WHAT THE TASK ASKS:
From the line with "The image size is (438, 434)." through the line with "Open 显示 dropdown for 重检入库 row", repeat the entries verbatim, both end lines included, and add nothing.

SUPPLIED MATERIAL:
---------------
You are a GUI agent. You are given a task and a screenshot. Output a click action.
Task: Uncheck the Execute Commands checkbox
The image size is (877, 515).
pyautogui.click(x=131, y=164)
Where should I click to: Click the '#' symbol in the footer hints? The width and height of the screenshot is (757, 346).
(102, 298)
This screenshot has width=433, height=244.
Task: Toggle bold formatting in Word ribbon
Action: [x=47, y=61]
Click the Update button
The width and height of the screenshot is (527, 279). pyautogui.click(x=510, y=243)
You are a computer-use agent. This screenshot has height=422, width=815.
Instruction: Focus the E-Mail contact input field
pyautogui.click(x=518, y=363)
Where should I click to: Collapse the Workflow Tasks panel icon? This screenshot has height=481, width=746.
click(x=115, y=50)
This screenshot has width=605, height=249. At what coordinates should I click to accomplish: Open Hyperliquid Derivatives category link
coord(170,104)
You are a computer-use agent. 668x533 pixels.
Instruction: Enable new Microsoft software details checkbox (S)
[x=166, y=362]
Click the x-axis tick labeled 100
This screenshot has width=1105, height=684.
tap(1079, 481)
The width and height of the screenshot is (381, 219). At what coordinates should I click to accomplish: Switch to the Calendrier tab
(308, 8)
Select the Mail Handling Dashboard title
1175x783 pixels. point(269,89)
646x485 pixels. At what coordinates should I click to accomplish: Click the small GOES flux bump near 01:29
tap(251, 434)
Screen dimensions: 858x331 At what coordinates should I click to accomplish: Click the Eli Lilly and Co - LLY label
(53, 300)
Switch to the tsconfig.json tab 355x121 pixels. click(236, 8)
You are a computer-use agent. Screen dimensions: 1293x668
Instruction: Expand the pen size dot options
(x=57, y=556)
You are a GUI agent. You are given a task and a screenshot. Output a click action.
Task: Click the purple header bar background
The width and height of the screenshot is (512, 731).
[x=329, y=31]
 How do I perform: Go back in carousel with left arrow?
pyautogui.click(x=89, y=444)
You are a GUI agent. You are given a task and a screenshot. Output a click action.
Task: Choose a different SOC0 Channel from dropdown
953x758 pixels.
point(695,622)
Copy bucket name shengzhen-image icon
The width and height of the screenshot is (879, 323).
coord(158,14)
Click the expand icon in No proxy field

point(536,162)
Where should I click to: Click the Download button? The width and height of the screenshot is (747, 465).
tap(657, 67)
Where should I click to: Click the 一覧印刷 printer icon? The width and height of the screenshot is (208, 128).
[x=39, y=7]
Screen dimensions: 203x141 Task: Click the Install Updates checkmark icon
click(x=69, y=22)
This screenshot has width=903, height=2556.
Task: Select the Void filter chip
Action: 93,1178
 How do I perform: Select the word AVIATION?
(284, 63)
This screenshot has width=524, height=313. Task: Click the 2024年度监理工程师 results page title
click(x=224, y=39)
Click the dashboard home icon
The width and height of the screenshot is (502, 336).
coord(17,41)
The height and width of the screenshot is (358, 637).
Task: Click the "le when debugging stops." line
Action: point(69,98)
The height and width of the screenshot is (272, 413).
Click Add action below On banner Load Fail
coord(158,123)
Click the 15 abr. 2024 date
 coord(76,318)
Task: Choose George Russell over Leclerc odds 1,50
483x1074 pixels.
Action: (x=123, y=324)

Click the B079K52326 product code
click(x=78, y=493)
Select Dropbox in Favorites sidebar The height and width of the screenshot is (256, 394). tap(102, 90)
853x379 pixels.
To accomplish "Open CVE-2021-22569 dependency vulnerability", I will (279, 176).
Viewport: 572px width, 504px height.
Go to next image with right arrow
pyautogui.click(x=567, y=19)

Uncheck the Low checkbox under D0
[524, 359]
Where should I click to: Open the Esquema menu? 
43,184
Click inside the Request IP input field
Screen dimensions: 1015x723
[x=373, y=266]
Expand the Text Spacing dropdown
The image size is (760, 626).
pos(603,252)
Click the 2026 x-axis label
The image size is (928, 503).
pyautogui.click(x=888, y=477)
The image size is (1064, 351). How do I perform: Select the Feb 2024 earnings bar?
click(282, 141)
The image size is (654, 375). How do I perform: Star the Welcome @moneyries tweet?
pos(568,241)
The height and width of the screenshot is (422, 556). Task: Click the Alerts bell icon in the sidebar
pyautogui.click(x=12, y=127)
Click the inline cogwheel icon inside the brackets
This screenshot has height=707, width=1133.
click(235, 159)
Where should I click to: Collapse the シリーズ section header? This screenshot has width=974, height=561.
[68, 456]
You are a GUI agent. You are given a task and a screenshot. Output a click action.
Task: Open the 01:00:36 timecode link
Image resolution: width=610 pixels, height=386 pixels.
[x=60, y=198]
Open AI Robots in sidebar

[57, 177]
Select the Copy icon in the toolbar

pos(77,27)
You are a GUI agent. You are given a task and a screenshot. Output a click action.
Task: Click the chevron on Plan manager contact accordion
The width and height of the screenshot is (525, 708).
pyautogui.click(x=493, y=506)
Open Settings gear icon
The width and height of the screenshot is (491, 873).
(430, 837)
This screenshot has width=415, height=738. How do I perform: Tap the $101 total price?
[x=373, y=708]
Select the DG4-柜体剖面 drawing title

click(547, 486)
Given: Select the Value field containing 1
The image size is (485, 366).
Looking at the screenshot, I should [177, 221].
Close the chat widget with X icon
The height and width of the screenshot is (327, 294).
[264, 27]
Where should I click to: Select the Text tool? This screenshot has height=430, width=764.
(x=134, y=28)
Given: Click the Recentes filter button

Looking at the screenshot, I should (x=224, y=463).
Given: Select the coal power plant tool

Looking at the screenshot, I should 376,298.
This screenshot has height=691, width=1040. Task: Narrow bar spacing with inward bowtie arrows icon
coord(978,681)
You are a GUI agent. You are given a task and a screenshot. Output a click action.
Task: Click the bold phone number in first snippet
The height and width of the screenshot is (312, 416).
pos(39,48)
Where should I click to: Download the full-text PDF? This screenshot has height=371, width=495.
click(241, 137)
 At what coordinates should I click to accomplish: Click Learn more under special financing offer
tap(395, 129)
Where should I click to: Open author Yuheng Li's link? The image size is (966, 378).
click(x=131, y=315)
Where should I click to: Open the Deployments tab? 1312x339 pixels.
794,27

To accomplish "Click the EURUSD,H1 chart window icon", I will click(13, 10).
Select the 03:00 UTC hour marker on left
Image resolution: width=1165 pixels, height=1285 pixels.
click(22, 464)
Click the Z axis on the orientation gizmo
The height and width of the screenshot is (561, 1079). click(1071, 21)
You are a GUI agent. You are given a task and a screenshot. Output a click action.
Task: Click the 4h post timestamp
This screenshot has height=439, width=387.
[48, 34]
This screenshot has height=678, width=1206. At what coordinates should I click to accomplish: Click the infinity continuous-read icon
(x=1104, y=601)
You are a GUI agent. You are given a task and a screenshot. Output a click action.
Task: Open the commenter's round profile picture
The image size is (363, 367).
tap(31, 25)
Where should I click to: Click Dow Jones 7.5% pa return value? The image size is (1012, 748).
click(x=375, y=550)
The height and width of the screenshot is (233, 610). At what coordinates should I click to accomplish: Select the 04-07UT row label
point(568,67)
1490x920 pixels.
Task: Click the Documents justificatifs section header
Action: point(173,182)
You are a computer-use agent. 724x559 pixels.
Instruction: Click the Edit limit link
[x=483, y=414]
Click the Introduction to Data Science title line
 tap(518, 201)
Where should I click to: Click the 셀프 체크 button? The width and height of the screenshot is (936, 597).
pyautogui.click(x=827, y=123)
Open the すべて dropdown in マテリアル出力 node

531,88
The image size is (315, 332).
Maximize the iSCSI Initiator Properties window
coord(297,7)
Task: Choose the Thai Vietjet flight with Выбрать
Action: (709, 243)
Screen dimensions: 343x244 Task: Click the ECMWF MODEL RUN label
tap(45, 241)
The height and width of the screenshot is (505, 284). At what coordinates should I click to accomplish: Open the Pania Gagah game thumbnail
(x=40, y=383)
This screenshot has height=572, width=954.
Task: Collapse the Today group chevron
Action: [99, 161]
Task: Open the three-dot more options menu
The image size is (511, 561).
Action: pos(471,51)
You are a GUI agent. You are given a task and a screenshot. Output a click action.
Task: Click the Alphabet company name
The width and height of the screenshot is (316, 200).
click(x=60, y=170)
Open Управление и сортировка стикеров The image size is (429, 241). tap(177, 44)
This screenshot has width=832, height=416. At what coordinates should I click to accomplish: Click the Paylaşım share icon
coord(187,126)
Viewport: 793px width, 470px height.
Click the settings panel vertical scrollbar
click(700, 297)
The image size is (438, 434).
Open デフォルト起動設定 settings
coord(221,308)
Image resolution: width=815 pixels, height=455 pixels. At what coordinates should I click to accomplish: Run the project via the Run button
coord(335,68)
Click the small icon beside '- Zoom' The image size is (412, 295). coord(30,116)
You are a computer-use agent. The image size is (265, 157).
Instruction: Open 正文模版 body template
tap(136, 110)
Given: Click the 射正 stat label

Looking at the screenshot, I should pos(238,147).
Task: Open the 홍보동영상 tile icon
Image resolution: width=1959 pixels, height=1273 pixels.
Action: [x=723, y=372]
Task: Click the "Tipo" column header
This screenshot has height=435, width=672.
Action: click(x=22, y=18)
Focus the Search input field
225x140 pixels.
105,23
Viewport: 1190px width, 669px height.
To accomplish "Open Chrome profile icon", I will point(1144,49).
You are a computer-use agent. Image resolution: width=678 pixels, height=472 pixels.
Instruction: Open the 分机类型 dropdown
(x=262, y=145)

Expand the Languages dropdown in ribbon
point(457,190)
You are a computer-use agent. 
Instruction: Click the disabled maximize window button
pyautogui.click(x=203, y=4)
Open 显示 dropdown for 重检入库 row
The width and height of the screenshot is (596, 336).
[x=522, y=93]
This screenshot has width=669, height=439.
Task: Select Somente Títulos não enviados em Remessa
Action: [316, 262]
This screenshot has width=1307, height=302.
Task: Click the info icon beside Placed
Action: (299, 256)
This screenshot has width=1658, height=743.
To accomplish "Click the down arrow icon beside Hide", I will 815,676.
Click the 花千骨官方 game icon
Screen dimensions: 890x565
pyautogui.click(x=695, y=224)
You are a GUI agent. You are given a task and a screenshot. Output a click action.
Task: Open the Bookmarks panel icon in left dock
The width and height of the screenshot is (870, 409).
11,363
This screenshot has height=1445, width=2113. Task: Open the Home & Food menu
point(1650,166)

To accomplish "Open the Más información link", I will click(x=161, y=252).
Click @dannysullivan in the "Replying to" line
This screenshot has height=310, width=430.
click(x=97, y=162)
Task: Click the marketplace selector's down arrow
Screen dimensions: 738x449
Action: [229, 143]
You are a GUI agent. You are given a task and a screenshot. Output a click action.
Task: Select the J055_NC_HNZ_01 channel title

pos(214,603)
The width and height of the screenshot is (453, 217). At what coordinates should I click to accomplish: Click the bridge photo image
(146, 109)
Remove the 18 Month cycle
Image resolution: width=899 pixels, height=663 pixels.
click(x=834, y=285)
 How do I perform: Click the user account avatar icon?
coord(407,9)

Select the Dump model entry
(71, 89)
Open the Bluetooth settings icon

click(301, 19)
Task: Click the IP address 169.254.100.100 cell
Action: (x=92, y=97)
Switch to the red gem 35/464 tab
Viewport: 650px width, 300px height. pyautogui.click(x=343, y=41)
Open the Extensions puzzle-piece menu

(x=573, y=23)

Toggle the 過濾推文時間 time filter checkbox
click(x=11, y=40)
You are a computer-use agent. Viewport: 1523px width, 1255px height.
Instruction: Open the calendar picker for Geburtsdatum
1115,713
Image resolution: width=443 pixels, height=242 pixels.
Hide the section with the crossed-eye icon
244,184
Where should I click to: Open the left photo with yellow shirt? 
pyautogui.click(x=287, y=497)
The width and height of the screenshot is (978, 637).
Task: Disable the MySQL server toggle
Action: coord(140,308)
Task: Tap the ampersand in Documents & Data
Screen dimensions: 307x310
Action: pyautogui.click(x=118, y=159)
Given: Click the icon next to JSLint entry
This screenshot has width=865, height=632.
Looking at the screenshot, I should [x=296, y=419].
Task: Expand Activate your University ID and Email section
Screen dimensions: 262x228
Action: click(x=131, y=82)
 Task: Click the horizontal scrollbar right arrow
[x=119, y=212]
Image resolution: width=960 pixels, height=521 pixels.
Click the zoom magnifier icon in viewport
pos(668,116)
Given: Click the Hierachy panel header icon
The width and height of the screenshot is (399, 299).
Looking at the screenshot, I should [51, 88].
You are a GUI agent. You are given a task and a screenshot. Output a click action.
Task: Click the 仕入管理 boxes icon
---------------
RESULT OF THIS EXERCISE:
The image size is (438, 434).
Open デフォルト起動設定 settings
coord(221,308)
Image resolution: width=815 pixels, height=455 pixels. At what coordinates should I click to accomplish: Run the project via the Run button
coord(335,68)
Click the small icon beside '- Zoom' The image size is (412, 295). coord(30,116)
You are a computer-use agent. The image size is (265, 157).
Instruction: Open 正文模版 body template
tap(136, 110)
Given: Click the 射正 stat label

Looking at the screenshot, I should pos(238,147).
Task: Open the 홍보동영상 tile icon
Image resolution: width=1959 pixels, height=1273 pixels.
Action: [x=723, y=372]
Task: Click the "Tipo" column header
This screenshot has height=435, width=672.
Action: click(x=22, y=18)
Focus the Search input field
225x140 pixels.
105,23
Viewport: 1190px width, 669px height.
To accomplish "Open Chrome profile icon", I will point(1144,49).
You are a computer-use agent. Image resolution: width=678 pixels, height=472 pixels.
Instruction: Open the 分机类型 dropdown
(x=262, y=145)

Expand the Languages dropdown in ribbon
point(457,190)
You are a computer-use agent. 
Instruction: Click the disabled maximize window button
pyautogui.click(x=203, y=4)
Open 显示 dropdown for 重检入库 row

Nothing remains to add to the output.